[Entries taken from a collection]

---

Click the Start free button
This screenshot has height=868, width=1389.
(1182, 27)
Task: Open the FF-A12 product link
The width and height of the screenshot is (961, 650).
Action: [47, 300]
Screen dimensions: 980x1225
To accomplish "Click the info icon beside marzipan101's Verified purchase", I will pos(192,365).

---

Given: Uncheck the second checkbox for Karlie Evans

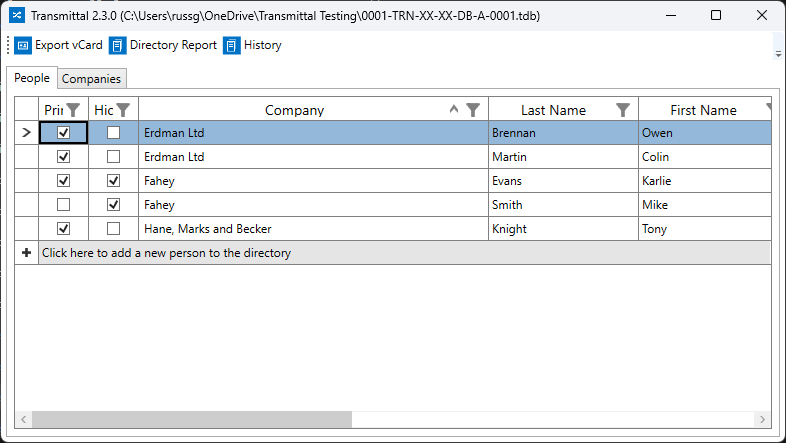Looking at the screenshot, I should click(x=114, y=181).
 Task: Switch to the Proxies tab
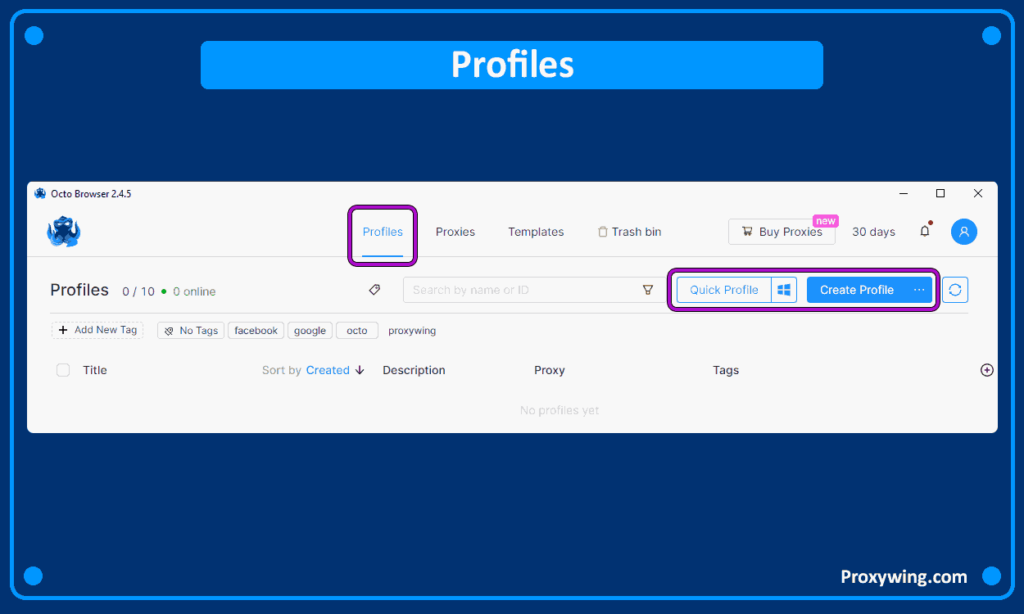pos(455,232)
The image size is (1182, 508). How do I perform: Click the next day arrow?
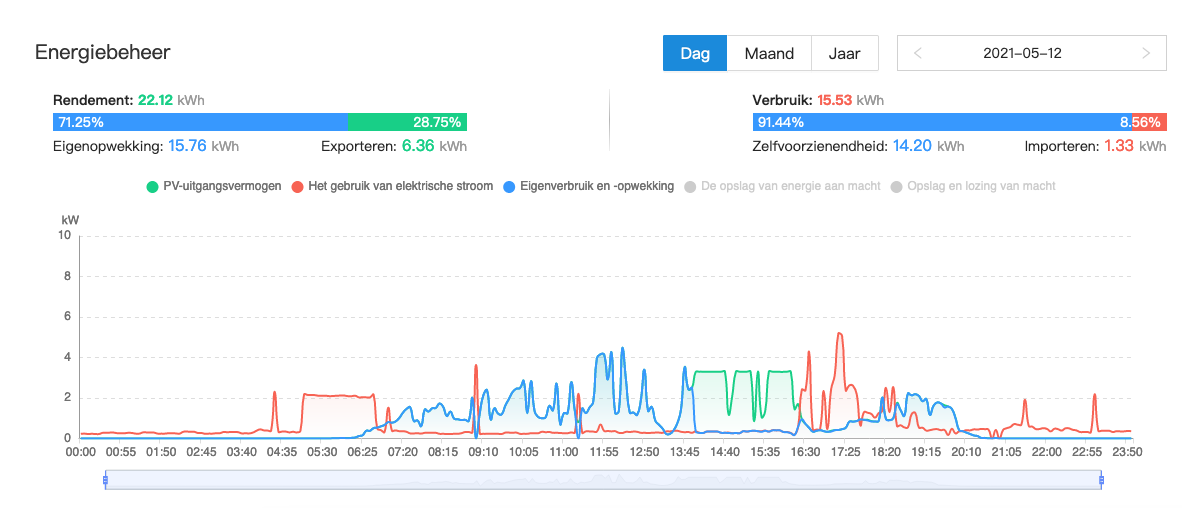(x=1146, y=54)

---

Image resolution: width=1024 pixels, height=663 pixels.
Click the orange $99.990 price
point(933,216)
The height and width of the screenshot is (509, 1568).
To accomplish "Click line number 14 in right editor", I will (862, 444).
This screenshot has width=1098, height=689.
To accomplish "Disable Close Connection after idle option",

---

WHAT THE TASK REQUIRES
Please return only the lines above, starting at the line that has "Image resolution: width=1024" and ending at the line that has "Close Connection after", keeping both and leaving each one unchanged.

RESPONSE TO THE TASK
Image resolution: width=1024 pixels, height=663 pixels.
Click the orange $99.990 price
point(933,216)
The height and width of the screenshot is (509, 1568).
To accomplish "Click line number 14 in right editor", I will (862, 444).
This screenshot has width=1098, height=689.
To accomplish "Disable Close Connection after idle option",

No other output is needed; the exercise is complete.